Given that poorly managed lipedema can progress to the development of lipo-lymphedema, proper disease management is of paramount importance. This management includes two main objectives: first, to relieve subjective discomfort such as pain; and second, to prevent complications such as lipo-lymphedema, skin infections, psychological morbidities, gait disturbances, and joint deformities [50]. Common comorbidities of lipedema include cardiovascular diseases such as high blood pressure, disorders of the thyroid gland such as hypothyroidism, fibromyalgia, and type 2 DM [51]. In addition, Seefeldt et al. reported that menstrual irregularities, insomnia, and migraine are common in patients with lipedema [52]. In another study, disproportionate accumulation of lipedema tissue in the inner leg was shown to increase the risk of meniscal damage and osteoarthritis by causing valgus stresses, restricting knee flexion, and increasing the risk of falls by altering gait mechanics [53]. Considering the edema, gait changes, and symptoms of chronic venous disease associated with obesity, it is difficult to determine precisely to what extent lipedema and obesity contribute to clinical manifestations [38]. Lipedema cannot be effectively treated with bariatric surgery. In one study, no significant improvement was achieved in the characteristic pain symptoms of lipedema, despite patients losing an average of more than 50 kg [54]. Increased pain perception in lipedema has been associated with irregularities in local sensory nerve fibers through inflammatory processes. This cannot be explained by the mechanical compression of nerve fibers by expanding adipose tissue, as pain is not observed in other types of lipohypertrophy or lymphedema [24].
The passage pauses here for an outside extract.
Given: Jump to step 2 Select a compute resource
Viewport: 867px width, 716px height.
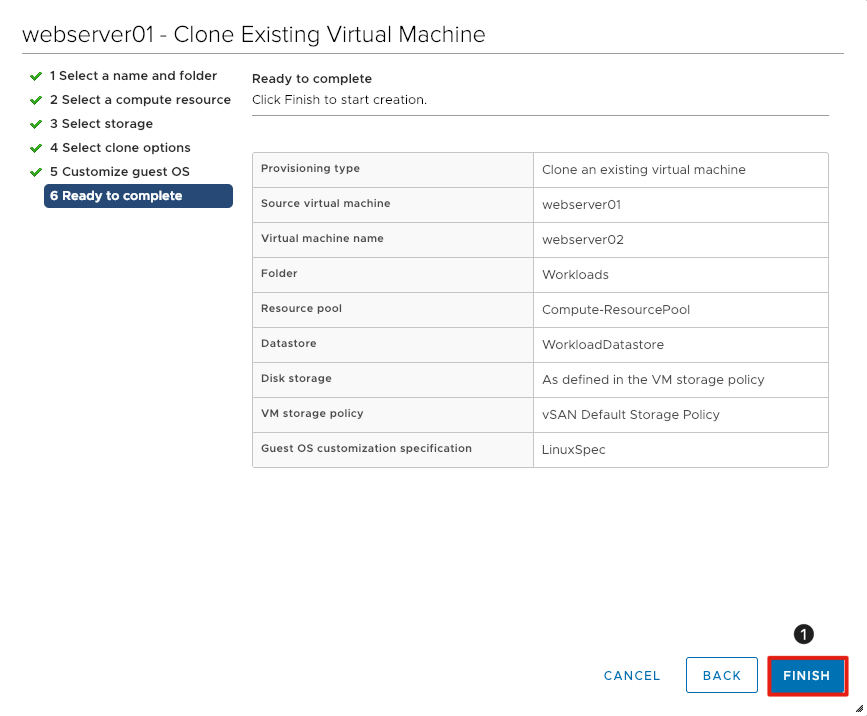Looking at the screenshot, I should click(x=140, y=100).

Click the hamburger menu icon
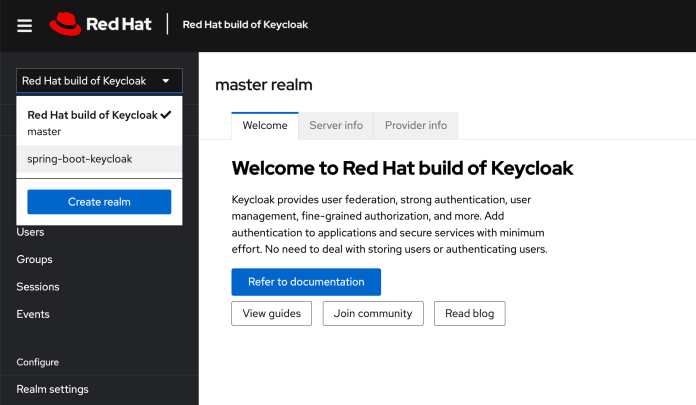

It has been reported that there is a significant relationship between the development of obesity and the emergence of lymphedema in individuals with lipedema [54]. It has been reported that the most common comorbidity in lipedema is obesity. In a study conducted on Swedish women diagnosed with lipedema, it was found that individuals were overweight and obese [55]. Women with lipedema are at high risk of becoming morbidly obese. Obesity itself is a risk factor for lymphedema and can trigger lipedema and accelerate its progression [1, 23]. Nemes et al. found that left atrial and left ventricular dimensions were larger, as well as ejection fraction, in patients with lipedema [56]. Melander et al. found that the persistent feelings of weight and pain in the legs experienced by women with lipedema lead to feelings of weakness and loss of control over the body [57]. Another study found that it is difficult to reduce excess fat in patients with lipedema using traditional weight loss techniques such as lifestyle changes, bariatric surgery, and pharmacological interventions [58]. The development of depression, appearance-related distress, self-hatred, low quality of life, and social isolation are quite common in patients with lipedema [48]. It is also reported that patients with lipedema have psychological difficulties, can become depressed, and are stressed by their appearance [8, 51, 59].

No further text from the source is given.